Стенд висел у проходной — яркий, красочный. Народу возле него не было — пересменка уже кончилась. Только в сторонке, сгорбившись, тихонько выла и всхлипывала мазунинская старуха.

Плакат был такой: старик с огромной бородой и с палкой удирал от проливающей слезы семьи к толстенной бабище — столь необъятной, что ее груди и зад не помещались на листе. Стояла она, протянув к Мазунину руки, — будто встречала его. Стихи внизу гласили:

Наш Мазунин старый дед,
Прожил много уж он лет,
Но задумал вдруг жениться,
От семьи уйти и скрыться!

Этого старик вынести не мог. Он прямым разворотом отправился к Николке Суете.

Возле его дома, напротив окон, остановился и запел тоненьким, сладким голоском:

— Николка-а! Нико-ол! Выдь-ко на секунд, чтой-то сказать тебе охота!

Дом хранил молчание — только дрогнула занавеска в окне.

Мазунин взорвался:

— Эй, поэт! Твою мать-ту! Вешать вас всех! Ведь ты мне друг был! Как рука-та поднялась экое написать, гад? Ухх! — взвизгнул он и затопал ногами. — Ззадушу-у!

На крылечко дома напротив стали потихоньку сбредаться старухи. Шептались, помаргивали.

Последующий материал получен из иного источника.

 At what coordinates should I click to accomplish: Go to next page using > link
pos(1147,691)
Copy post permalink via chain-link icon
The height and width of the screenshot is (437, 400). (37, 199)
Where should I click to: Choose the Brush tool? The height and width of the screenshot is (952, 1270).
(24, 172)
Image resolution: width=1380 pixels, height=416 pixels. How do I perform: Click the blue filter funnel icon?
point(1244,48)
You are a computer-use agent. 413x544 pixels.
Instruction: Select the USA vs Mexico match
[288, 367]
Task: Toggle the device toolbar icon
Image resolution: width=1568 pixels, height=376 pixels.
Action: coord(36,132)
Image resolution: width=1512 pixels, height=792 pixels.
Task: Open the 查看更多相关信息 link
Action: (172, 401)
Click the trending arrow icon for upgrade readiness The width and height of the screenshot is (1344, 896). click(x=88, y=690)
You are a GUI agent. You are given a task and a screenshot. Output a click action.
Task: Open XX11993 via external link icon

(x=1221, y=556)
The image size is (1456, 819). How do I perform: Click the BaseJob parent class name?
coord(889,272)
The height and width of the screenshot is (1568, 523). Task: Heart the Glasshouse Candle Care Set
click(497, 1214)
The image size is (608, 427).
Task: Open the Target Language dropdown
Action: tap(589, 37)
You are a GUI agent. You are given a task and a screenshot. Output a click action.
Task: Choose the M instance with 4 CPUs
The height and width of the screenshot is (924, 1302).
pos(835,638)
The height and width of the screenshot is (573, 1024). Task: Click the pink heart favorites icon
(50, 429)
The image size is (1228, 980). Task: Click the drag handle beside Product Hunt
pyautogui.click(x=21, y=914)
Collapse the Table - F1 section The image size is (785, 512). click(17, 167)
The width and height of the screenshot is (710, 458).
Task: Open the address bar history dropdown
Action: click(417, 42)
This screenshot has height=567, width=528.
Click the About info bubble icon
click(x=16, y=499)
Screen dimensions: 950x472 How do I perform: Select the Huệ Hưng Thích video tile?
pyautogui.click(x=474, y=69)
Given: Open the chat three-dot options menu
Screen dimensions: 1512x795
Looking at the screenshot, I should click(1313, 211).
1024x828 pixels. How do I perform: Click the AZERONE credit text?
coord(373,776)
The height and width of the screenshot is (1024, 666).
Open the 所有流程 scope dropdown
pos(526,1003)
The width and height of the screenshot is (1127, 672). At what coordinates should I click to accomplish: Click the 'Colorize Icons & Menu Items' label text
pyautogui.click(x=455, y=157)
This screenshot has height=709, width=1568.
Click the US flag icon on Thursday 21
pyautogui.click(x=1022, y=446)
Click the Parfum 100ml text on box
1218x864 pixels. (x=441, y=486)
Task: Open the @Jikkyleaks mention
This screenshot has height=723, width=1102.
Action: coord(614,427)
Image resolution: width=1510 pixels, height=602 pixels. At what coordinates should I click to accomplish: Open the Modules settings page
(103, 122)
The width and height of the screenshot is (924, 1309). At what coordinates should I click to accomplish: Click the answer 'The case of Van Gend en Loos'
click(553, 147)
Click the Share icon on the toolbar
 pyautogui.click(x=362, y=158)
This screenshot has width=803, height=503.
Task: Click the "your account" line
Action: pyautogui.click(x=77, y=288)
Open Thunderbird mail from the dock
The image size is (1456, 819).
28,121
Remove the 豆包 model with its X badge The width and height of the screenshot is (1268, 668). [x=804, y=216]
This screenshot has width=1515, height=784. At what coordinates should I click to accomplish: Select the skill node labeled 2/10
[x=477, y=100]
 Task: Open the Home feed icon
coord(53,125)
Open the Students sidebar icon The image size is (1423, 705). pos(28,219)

— Оо! Уу! — стонал Мазунин. — Развел мне тут: уж такие-то мы, поэты, ладные да пригожие! А сам — крался сзаду ко мне, да, ехидной? А потом тюк в темечко: вот тебе за всю дружбу! Своими руками унисстожу! Как мне теперь людям-то верить? Да я тебя за это, гниденыш… — Тут он начал изрыгать такие богохульства, что бабки зароптали и стали грозиться сбегать за участковым. Старик сплюнул в их сторону, отопнул дружелюбно крутящегося возле ног Яблока и отправился домой, где сразу же, кряхтя, отлепил от стенки портрет очкастого мужичка, вытащил из тумбочки его книжку. Хотел пойти и разорвать все это хозяйство на клочки прямо перед Николкиным домом, но передумал. Сунул портрет в книжку, влез, задыхаясь, на чердак и, положив в уголок, забросал старым опилом. Спустился, лег на кровать и стал обдумывать план мести Суете.

22

Сейчас трудно даже предполагать, до чего он мог бы додуматься, не пожалуй к Мазуниным в гости на следующее утро брат бабки Клавдии (старику он, стало быть, доводился шурином) — Петро. Сразу забыто было и о Николке и обо всем другом.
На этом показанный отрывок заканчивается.